Waiver Services

Medicaid Waiver Overview

https://www.cildrc.org/wp-content/uploads/2014/01/Waiver-Guide-3.2013.pdf

Home and Community-Based Waivers were established by the U.S. Congress to slow the growth of Medicaid
spending for nursing facility care and to address criticism of Medicaid’s institutional bias. Congress was
responding to the growth in institutional costs and to people with disabilities who preferred to live in their own
homes with services such as personal assistance and community living supports. In 1981, Congress amended the
Medicaid program to allow for Home and Community-Based Waivers. States are given the option to develop
Waiver programs as alternative services for people who are eligible for placement in an institution.
You do not have to go into an institution or agree to apply to an institution to receive Waiver services. To
be eligible for Waiver services, you must demonstrate through a screening process that you need the level of
support that people receive in an institution.

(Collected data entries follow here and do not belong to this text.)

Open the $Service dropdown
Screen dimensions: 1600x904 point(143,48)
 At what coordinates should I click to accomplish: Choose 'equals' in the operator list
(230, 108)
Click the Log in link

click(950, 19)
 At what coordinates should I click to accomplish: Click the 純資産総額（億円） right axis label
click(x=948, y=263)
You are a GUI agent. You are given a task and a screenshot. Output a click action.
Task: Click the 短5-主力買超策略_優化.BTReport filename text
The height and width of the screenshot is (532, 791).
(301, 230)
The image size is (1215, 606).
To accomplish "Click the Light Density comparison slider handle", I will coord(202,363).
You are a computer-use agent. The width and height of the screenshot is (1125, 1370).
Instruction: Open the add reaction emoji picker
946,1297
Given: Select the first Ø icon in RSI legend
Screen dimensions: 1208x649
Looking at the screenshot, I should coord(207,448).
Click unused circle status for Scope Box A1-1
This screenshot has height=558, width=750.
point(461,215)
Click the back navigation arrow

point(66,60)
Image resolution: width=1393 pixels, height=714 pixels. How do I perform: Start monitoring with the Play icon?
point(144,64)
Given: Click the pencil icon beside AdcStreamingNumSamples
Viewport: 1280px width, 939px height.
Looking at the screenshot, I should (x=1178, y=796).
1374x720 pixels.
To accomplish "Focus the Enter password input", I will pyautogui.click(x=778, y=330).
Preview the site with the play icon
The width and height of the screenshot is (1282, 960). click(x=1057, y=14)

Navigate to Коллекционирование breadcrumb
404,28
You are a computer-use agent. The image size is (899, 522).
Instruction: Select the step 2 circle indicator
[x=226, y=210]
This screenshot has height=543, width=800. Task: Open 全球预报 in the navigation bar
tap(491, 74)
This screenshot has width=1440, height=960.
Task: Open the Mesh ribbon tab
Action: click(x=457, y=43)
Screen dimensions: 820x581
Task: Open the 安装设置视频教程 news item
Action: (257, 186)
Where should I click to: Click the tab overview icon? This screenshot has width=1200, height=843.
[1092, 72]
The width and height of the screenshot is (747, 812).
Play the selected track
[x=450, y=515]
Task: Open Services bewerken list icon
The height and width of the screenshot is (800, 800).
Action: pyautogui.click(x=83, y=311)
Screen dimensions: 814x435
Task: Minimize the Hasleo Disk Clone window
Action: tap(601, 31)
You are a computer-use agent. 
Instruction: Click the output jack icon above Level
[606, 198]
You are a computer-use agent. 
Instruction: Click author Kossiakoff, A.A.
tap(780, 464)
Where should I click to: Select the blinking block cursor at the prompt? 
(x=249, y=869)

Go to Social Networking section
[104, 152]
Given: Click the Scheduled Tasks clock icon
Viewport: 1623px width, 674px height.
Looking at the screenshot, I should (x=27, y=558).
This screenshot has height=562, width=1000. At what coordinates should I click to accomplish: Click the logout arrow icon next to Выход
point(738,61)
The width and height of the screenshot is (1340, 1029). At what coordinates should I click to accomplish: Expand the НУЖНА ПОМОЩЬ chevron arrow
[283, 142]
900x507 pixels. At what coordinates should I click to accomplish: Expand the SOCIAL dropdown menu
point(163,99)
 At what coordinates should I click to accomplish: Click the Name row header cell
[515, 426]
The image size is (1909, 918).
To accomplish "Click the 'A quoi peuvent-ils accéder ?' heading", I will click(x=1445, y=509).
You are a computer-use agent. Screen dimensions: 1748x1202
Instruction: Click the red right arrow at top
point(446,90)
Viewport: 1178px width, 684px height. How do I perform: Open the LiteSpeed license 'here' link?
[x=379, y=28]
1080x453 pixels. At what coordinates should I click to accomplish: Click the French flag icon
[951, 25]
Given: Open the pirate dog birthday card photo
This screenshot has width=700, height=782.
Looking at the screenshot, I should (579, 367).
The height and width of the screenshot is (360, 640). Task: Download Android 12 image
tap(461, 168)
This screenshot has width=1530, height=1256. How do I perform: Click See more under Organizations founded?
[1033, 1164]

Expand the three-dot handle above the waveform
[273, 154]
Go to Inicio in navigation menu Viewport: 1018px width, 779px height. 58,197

Alternatives to: Nursing Facility and Long-stay Hospital

  • Alzheimer’s Waiver
  • EDCD Waiver
  • Tech Waiver

Alternatives to: ICF/DD

  • DD Waiver
  • Day Support Waiver
  • ID Waiver

 Medicaid Waiver Service Descriptions

Therapeutic consultation is provided in fields such as psychology, social work, behavioral analysis, speech therapy, occupational therapy, therapeutic recreation, physical therapy disciplines or behavior consultation to assist people with disabilities, parents and family members, and providers to implement goals and services. (DD and ID Waivers)

The Process

  1. Gather information about the Waiver you qualify for. Read the Regulations for that specific Waiver. See the charts on the following pages for the locations to the Regulations: DD Waiver, page 14; EDCD Waiver, page 19; ID Waiver, page 22; and the Tech Waiver, page 25 – LINK ABOVE
  2. Services should be individualized to meet your preferences and needs
  3. Work with your case manager/support coordinator and providers to discuss your needs and goals. Be candid and clear about your needs and preferences.
  4. Request only those services that are needed now. Your plan can be revised at any time to add needed services or to change services.
  5. Review information about available providers. If the service is a center-based service, go to the center and
    observe the program. Ask providers about their expertise and experience with the services you are asking them to provide. Ask other people who are using Waiver services about their providers.
  6. Make your requests in writing if you think the request will be met with resistance. Otherwise, it is fine to request screening, services, and changes verbally. A friendly follow-up letter may help to keep your request moving forward in a timely manner.
  7. Stay involved in the process to establish and monitor your services.
  8. Be friendly and persistent. Your guidance is vital for employees if they are going to assist you with planning and
    delivering services.
  9. Monitor your services. Providers maintain periodic reports about your services. Most providers develop
    assessments and reports that include information about the services provided, adequacy of services, progress
    with goals and objectives, your satisfaction with services, and other individual and personal information. You may want to review this documentation, often referred to as supporting documentation and semi-annual reports.
  10. If you are told that something won’t be provided, the provider should give you written documentation explaining why and describing your right to appeal the decision.
  11. Keep copies of documentation. Ask for copies of your service plans. You may also want to have copies of the
    quarterly or semi-annual reports that providers develop. These documents help to substantiate your need for
    services. You will want them to reflect your goals and preferences.
  12. Consider pursuing an appeal if screening is denied or delayed and if services are denied, reduced or if your
    requests are not acted on with reasonable promptness.
  13. Communicate adequately with providers so that they understand your expectations. Be sure the provider
    communicates adequately with you, using your preferred way to communicate.
  14. Consider changing providers if the provider is not meeting your needs. It may be difficult to change providers if
    there is a shortage of providers in your community.